**YOUR OBJECTIVE:**
From the line containing "Tap the 3 Transactions heading" onward, every line of the entries is to be set down exactly, the last line included.

**STUDY MATERIAL:**

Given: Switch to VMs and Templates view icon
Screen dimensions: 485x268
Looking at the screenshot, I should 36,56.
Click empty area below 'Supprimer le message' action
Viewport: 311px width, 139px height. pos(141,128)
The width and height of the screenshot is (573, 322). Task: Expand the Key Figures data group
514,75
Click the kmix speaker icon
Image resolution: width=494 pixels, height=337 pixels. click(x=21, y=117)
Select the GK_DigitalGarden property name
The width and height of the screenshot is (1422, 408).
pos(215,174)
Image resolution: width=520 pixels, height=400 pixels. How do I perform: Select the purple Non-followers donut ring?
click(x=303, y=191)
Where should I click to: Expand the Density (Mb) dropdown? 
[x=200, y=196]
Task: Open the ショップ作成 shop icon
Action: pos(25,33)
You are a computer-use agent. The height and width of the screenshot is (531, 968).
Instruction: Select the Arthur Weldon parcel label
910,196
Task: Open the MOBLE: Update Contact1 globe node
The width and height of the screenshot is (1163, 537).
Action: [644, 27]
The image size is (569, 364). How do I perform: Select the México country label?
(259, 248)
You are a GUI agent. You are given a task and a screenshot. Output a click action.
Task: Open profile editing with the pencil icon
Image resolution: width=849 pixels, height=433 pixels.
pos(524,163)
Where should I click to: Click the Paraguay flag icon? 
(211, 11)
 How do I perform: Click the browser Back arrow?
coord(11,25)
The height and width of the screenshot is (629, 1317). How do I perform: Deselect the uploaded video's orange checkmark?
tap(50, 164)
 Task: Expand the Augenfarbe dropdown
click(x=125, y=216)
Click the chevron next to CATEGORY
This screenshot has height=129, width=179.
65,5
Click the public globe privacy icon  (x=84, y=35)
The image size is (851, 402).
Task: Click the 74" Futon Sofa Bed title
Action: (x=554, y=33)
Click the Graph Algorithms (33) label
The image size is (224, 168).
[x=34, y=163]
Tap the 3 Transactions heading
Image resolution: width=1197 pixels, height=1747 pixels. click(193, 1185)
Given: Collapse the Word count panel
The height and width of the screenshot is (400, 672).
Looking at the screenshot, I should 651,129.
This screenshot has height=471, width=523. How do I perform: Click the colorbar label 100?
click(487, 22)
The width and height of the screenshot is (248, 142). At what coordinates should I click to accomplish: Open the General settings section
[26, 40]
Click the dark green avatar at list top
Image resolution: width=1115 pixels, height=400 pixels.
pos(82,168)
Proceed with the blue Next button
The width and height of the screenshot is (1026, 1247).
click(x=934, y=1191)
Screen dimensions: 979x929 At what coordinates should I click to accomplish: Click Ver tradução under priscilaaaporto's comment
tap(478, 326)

**EXERCISE ANSWER:**
Tap the 3 Transactions heading
Image resolution: width=1197 pixels, height=1747 pixels. click(193, 1185)
Given: Collapse the Word count panel
The height and width of the screenshot is (400, 672).
Looking at the screenshot, I should 651,129.
This screenshot has height=471, width=523. How do I perform: Click the colorbar label 100?
click(487, 22)
The width and height of the screenshot is (248, 142). At what coordinates should I click to accomplish: Open the General settings section
[26, 40]
Click the dark green avatar at list top
Image resolution: width=1115 pixels, height=400 pixels.
pos(82,168)
Proceed with the blue Next button
The width and height of the screenshot is (1026, 1247).
click(x=934, y=1191)
Screen dimensions: 979x929 At what coordinates should I click to accomplish: Click Ver tradução under priscilaaaporto's comment
tap(478, 326)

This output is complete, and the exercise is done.